This week as I sat reading through chapter 1 of Fasting & Stewardship, I happened to be chowing down on sausage and farfalle pasta with a rich basil and onion sauce when I read the words, “When we master, with God’s help, control of our appetite, making it yield to its Maker, we master so many other areas that fight for control as well.” …Gulp. Those are such powerful words spoken as I was filling my worldly appetite and sustaining my body with physical food.
After reading that, I stopped right where I was (after chewing and swallowing, of course) and digested those penetrating words. So fasting is a way for me to show obedience and exert self-discipline? But…why?
As a child, I never quite understood the whole idea of fasting. I got that Jesus was the “bread” and he alone would sustain us, but deep down I think I was always kind of confused as to how that line was supposed to be taken; was I supposed to apply that idea literally or figuratively?
Eventually I think I just settled with the thought that metaphorical fasting was the only kind of fasting that would fit in my life, and didn’t really think of it ever again. Sure, Jesus and his disciples fasted and wow, good for them that they can give up food for so long! Me? Oh, no, it’s modern day! The 21st century! You can’t expect me to give up food when I’m driving around, going to work, trying to keep control over my hectic life!
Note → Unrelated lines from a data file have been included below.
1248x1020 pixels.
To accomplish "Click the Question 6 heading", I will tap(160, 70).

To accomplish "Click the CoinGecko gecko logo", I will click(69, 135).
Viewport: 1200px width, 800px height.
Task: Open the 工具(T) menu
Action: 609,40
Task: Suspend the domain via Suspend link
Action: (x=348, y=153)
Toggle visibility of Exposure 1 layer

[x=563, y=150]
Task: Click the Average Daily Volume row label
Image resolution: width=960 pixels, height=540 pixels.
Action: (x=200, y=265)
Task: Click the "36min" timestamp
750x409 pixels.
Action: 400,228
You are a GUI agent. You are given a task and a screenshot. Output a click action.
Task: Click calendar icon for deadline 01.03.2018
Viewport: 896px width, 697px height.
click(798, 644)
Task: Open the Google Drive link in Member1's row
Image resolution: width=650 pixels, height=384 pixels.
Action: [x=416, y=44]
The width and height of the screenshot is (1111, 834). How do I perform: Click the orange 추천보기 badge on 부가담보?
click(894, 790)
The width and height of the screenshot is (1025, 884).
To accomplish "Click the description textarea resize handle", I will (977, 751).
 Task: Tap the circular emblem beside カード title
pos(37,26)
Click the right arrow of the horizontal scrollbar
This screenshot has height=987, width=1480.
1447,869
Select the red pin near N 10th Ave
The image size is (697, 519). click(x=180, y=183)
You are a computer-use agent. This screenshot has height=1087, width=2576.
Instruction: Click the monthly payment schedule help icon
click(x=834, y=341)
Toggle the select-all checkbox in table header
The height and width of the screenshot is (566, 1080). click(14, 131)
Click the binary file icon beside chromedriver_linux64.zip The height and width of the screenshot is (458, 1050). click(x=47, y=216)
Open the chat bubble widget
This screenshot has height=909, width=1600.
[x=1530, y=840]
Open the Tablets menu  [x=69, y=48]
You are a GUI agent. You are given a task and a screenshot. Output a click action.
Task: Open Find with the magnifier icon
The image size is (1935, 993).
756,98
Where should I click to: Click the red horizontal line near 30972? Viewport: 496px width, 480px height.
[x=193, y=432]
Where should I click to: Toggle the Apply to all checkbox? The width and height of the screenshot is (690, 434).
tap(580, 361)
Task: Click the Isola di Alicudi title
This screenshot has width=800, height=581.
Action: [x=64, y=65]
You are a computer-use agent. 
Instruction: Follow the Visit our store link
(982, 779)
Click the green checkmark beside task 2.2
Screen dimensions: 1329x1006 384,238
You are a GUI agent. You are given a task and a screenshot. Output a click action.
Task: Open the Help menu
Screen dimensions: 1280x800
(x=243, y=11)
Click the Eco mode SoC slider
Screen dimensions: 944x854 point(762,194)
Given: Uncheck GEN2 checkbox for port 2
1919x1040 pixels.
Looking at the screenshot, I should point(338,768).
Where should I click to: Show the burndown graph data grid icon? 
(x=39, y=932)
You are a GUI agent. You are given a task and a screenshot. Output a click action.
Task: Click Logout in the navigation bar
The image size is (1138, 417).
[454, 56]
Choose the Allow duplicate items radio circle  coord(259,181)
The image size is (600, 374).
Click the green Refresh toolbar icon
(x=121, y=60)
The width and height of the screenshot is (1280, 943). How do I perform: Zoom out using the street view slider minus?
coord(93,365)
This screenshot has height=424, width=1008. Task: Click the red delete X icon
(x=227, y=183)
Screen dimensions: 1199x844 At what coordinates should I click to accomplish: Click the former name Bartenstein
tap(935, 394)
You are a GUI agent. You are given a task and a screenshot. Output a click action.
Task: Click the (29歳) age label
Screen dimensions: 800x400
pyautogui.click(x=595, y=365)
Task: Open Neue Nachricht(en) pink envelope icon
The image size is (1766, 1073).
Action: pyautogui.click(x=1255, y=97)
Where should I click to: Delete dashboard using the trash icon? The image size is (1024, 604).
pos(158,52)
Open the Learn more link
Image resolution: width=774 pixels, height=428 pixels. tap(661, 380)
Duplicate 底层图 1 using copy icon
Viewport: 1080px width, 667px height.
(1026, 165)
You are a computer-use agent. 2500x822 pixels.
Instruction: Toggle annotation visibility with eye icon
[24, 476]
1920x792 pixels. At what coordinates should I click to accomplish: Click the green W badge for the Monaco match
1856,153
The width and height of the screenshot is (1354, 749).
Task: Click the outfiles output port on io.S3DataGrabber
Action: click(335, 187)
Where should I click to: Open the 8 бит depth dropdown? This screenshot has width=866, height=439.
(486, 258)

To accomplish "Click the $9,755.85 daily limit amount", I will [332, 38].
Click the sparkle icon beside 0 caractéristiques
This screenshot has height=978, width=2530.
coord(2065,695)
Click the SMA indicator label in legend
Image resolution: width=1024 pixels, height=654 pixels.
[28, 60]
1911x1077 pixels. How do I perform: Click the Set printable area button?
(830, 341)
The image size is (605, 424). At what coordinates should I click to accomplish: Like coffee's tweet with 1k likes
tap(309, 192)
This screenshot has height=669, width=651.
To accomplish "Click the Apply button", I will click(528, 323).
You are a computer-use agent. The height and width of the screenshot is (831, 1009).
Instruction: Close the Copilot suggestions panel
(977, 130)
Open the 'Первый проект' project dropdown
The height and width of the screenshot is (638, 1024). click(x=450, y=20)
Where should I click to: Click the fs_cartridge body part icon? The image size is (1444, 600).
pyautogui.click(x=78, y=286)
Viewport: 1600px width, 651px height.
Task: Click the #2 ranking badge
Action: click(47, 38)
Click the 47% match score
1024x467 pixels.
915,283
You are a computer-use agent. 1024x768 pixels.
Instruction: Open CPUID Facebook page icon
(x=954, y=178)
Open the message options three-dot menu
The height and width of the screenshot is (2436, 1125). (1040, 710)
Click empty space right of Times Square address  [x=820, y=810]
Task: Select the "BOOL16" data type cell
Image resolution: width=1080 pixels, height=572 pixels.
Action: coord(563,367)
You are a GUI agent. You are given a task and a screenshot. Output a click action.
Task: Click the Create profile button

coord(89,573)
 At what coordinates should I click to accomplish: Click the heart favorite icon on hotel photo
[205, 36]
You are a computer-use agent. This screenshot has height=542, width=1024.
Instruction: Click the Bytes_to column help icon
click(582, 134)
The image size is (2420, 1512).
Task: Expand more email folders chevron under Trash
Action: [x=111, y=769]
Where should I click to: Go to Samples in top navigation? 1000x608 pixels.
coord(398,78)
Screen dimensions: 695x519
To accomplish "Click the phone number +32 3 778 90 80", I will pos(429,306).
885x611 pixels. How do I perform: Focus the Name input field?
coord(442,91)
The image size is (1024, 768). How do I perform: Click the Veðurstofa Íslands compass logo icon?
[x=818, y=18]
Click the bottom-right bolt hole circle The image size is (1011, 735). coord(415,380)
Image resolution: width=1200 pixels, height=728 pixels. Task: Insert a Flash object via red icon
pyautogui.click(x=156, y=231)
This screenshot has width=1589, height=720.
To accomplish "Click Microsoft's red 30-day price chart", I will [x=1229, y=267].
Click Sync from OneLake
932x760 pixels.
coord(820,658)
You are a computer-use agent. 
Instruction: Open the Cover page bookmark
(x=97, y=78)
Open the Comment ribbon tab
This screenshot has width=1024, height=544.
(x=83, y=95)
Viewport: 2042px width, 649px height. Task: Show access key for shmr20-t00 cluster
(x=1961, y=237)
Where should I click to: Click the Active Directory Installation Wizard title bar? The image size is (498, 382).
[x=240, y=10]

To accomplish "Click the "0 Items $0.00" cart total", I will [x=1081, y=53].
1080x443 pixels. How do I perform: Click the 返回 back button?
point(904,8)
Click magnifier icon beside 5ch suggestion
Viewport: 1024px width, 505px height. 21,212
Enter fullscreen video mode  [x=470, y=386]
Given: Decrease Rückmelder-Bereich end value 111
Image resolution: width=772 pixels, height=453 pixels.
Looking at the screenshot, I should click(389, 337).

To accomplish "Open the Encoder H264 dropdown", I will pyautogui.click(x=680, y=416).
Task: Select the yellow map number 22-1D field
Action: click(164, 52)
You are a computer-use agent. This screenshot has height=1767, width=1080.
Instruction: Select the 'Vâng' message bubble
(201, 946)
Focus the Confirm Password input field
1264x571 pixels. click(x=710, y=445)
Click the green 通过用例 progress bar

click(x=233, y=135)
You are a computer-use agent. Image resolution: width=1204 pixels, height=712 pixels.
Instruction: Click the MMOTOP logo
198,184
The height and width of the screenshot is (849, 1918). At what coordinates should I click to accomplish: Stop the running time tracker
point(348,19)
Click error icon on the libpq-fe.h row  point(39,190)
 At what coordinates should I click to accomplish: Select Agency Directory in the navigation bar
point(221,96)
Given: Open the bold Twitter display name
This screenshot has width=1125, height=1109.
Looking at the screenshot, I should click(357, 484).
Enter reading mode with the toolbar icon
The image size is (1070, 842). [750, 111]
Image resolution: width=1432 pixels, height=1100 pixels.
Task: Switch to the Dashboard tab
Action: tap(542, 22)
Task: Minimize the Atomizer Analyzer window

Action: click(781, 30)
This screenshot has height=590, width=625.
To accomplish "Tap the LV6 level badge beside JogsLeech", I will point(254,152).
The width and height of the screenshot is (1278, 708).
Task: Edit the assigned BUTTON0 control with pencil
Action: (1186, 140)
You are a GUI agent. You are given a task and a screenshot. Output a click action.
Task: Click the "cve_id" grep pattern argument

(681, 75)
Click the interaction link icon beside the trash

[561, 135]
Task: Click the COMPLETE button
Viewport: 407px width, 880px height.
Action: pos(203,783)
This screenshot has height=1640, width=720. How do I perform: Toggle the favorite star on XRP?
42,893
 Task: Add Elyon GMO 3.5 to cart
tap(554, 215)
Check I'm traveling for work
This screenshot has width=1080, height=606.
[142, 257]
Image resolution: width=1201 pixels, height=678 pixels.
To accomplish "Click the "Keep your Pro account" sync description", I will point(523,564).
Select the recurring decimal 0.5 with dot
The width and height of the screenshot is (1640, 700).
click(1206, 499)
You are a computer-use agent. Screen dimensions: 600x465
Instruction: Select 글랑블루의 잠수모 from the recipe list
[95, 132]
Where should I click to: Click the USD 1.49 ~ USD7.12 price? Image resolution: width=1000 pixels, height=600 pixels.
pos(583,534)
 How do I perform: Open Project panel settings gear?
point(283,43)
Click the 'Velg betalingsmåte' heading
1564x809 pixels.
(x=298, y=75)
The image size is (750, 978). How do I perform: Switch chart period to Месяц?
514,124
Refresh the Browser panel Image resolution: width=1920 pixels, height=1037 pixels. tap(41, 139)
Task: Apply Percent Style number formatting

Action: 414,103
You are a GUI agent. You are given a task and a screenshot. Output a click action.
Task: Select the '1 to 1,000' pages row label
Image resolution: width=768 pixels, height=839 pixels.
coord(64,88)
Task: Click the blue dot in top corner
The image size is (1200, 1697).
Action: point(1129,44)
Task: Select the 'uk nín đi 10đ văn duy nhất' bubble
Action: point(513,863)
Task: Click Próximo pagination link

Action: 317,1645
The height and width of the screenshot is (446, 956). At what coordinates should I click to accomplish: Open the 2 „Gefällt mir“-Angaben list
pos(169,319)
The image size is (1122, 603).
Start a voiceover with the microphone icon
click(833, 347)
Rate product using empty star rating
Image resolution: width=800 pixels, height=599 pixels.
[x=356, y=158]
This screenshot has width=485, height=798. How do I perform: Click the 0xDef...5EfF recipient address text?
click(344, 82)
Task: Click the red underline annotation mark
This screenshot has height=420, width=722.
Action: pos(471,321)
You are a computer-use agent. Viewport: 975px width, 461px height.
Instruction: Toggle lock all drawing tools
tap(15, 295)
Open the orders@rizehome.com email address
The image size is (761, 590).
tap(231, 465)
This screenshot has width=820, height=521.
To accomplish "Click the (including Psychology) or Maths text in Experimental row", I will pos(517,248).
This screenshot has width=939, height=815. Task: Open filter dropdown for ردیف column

And yet, that seems to be exactly what the Lord is asking me, and you, to do.
“Fasting and worship, happening together—fasting that brings us to our dependence on God, and then leads us to praise the all-sufficiency of God. What a beautiful picture for us as we yield our lives daily to God.”
I think the word that sticks out the most to me in that quote is the word “daily.” It’s hard for me to wrap my head around the idea that God isn’t just with me when I want him to be, or when I feel like he is with me. He’s here, lovingly watching over and listening to me, all the time. Every day. Daily.
Clearly what I need to work on is not only remembering God on Sundays and praying occasionally throughout the week, but pursuing intentional prayer and the presence of God every day. Perhaps I could even do so by fasting.
I’d love to hear about your experiences with fasting. Have you ever tried it? If you’ve fasted before, what are some spiritual lessons you learned throughout the process? If you feel so inclined, comment below with your thoughts!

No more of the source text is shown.